Zuweilen wünsche ich mir, nicht so viele Schritte nach dem ersten mitzudenken. Der erste Schritt bringt etwas in Gang, das ich noch aktiv beeinflussen kann. Doch ist der Schritt erst einmal in die Freiheit entlassen, sind stets andere Menschen involviert. Denn ohne andere Menschen geht es leider nicht. Ich gehe also den ersten Schritt, und andere Menschen reagieren auf mich. Meist so, wie ich es nicht erwarte. Wenn ich noch jung bin. Später kann ich schon ahnen, was wohl auf meinen ersten Schritt folgen wird. Und auf meinen zweiten. Meinen dritten. Schließlich kommen wir genau beim Gegenteil von dem an, was ich mit meinem ersten Schritt beabsichtigt hatte. Wohin ich wollte. Eine Diskussion schaukelt sich immer hoch, wenn es niemanden gibt, der mediativ einwirkt. Den thematisch nicht tangiert, was verhandelt wird.
Argumente zählen nichts mehr, wenn nur noch Behauptungen wiederholt werden.
Also, ich gehe nicht wählen, sagt er. Wer wählen geht, macht sich strafbar. Vielleicht denken die Umsitzenden kurz: Wieso das denn? Schlucken die Frage trotzdem runter. Beipflichten ist sicherer. Ja, genau, sagen die Umsitzenden. Denn beipflichten wird den Redner vielleicht dazu ermutigen weiterzureden. Und die krude Logik wird fortgeführt. Wer seine Stimme bekräftigen muss, hat keine, sagt er. Zustimmendes Gemurmel. Und überhaupt: Dieser Staat hat ohnehin keine Befugnis. Neunzehnhundertachtzehn hat die Rechtstaatlichkeit aufgehört. Wir müssen dafür kämpfen, dass sie wiederhergestellt wird.

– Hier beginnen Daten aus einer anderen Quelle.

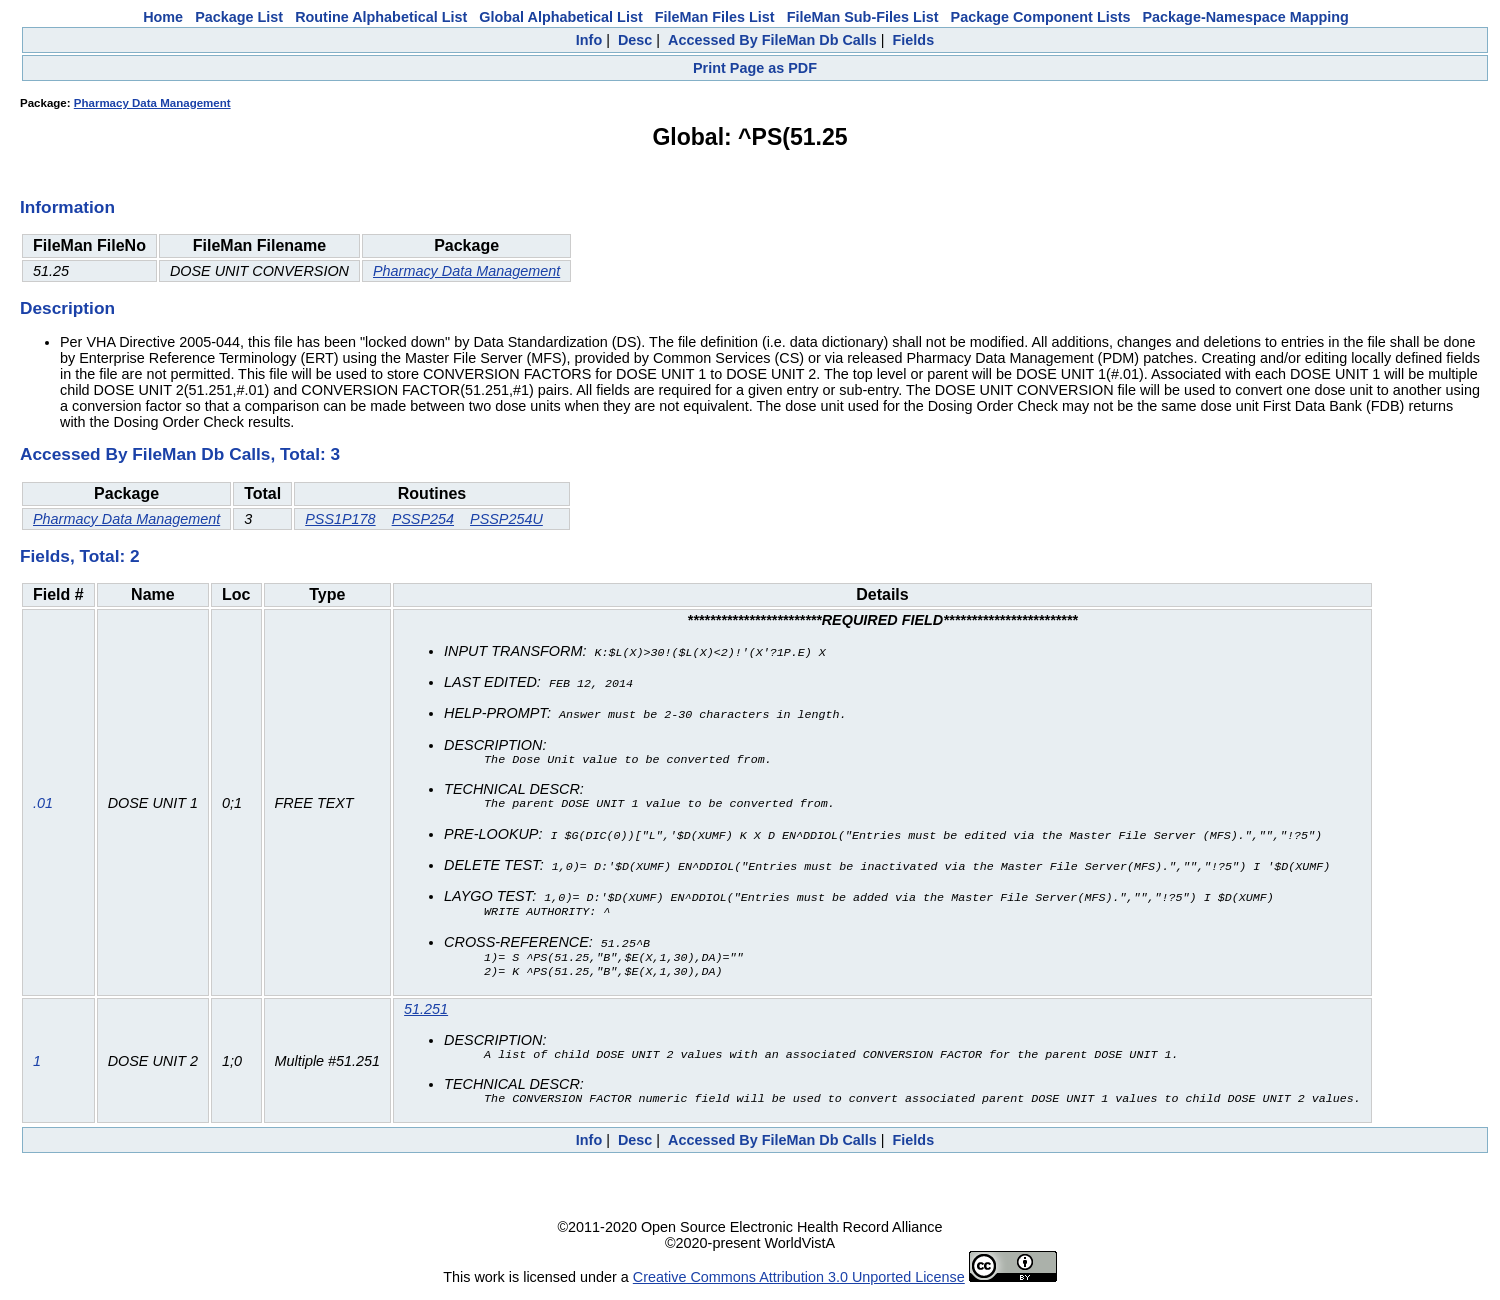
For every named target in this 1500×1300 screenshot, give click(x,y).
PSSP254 (423, 519)
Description (67, 308)
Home (163, 17)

Der Typ mit Glatze und leichtem Bauchansatz fährt nur bis Radeberg mit. Bis dahin hat er noch einen Telefonanruf beantwortet. Ja, ja, wirf den Grill schon mal an. Ein richtig großes Steak; das wäre jetzt geil. Ein kleines deutsches Mädel mit zwei naturblonden Zöpfen steigt mit ihm aus dem Zug. Ich weine im Stillen der verlorenen, indoktrinierten Seele hinterher.
Der Sprache entkommt man nicht.
Die gesprochene Sprache ist die der Dummen. Während die Intelligenten denken, haben die Dummen bereits die Straßen besetzt und sie mit ihrer Sprache geflutet. Wer die Sprache beherrscht, beherrscht die öffentliche Meinung, beherrscht die Mehrheitsgesellschaft – beherrscht die Menschen; beherrscht das Land.
Immerzu gehe ich den ersten Schritt. Ab und zu auch den zweiten. Doch dann hört es oft auf. Weil bereits der zweite Schritt anders ist – anders sein muss – als er theoretisch gedacht war. Weil man Kompromisse eingehen muss, Abstriche macht, anderen für eine Weile die Sprache überlässt. Weil das demokratisch ist. Und weil man selbst schließlich nicht zu egomanisch wirken will. Kurzum: Ich denke zu wissenschaftlich. Denke Schritte voraus in mehreren Richtungen und Ebenen. Und dann kommen eben Menschen dazwischen, die gar nicht denken, sondern einfach gehen – in immer gleichen Platitüden, auf immer gleichen Wegen. In rückwärts gewandten Schritten gehen sie in der Mehrheitsmasse unter, predigen nach, was sie bei Telegram gelesen, in Compact gelesen haben. Es sind stets gleich gehörte, gleich gesprochene, verinnerlichte Phrasen, eingepflanzt in Seelen, eingeprägt in Gehirne willenloser Untoter.
Zuweilen wünsche ich mir, nicht so viel zu denken, sondern mehr zu sagen. Dem Wust an gedankenloser, verschwendeter Sprache etwas mehr Substanz entgegenzusetzen. Doch wer kann schon aus seiner Haut? Wer unwohl seine Meinung vertritt, wirkt doch nicht glaubhaft. Oder ist auch das bereits zu viel gedacht?